與其他分子標記相比，SNP具有位點豐富、檢驗成本低、更高的穩定性及檢出率高等優點，被廣泛應用于植物遺傳育種、物種鑒別及中藥材的鑒定研究中[15，39]。位點特異性鑒別PCR(allele-specific diagnostic polymerasechain reaction，簡稱AS-PCR)具有操作簡單、高效等特點，亦被廣泛應用于藥材及其混淆品、偽品的鑒別[6，15]。而線粒體基因序列中含有的SNP位點，方便結合AS-PCR等技術，更利于物種的鑒定。本研究中，存在于603位的SNP位點，可以成功地鑒別金釵石斛與其混淆品，為石斛屬植物的鑒別及其他中藥材的物種鑒定及規范中藥材市場提供理論依據。

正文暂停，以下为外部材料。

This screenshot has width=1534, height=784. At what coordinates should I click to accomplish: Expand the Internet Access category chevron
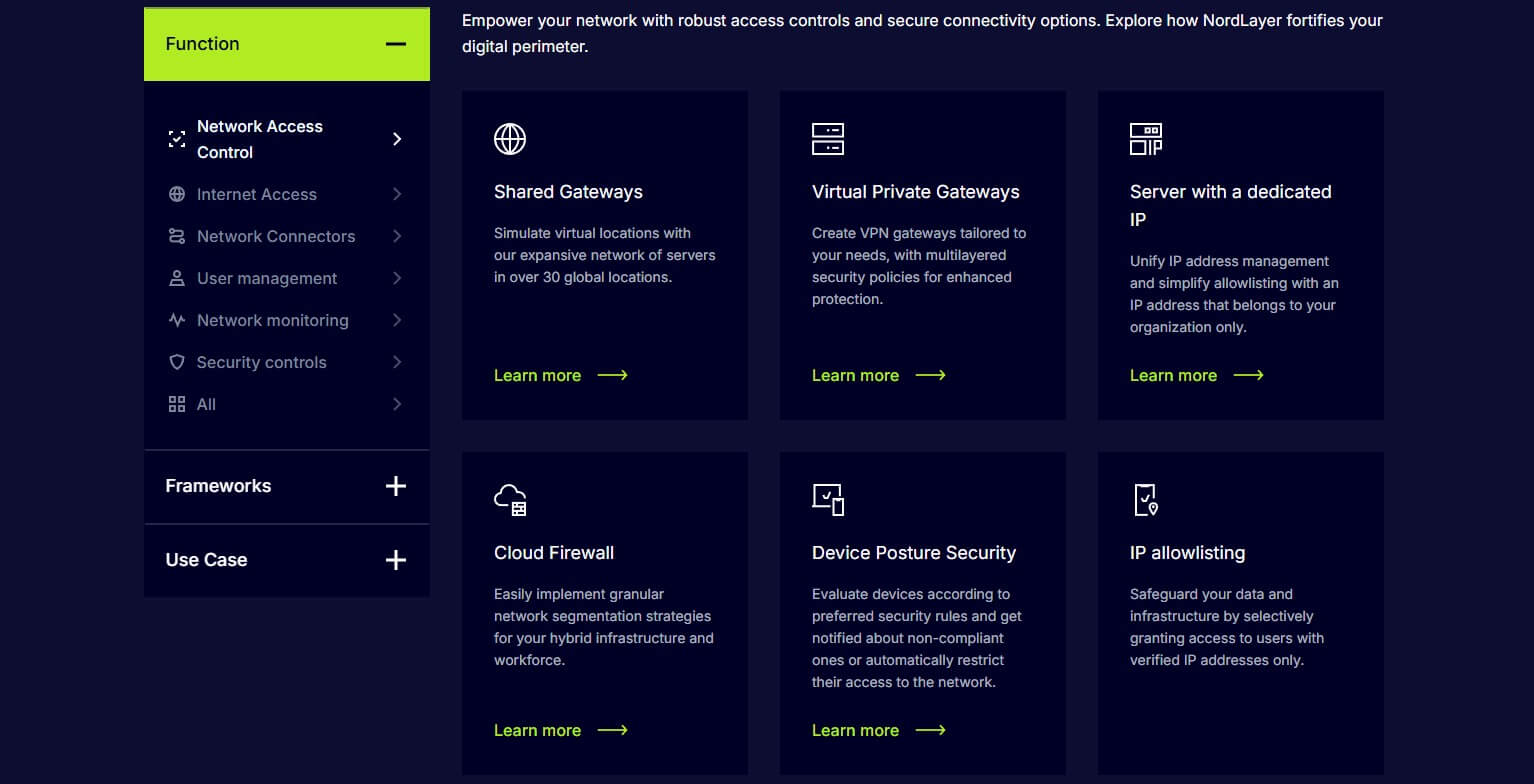point(397,194)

DNA barcoding是2003年由加拿大圭爾夫大學的Paul Hebert正式提出的，是利用1段短的、標準的DNA片段，從基因組標準化區間對物種進行快速、準確的鑒定[40]。DNA條形碼的優點包括不受樣品形態和發育階段限制、準確性高等，可以從分子層面構建物種的序列庫并快速有效地進行鑒別，可以促進物種的鑒定分類及保護生物學的發展，對新物種的發現和珍稀瀕危物種的保護具有重要的意義。本研究利用的基于線粒體nad1intron2序列的DNA條形碼技術，排除了植物形態等條件的限制，可以直接從分子水平對金釵石斛及其近緣物種進行鑒別，效果較好。研究過程中涉及的物種序列的GC含量、遺傳距離、UPGMA進化樹等結果，可為石斛的市場應用提供有效的鑒別方法，為石斛類藥材的鑒定提供了一種新的思路，也為找到更適合的藥用植物DNA條形碼，從而構建更完整的公共序列數據庫奠定基礎。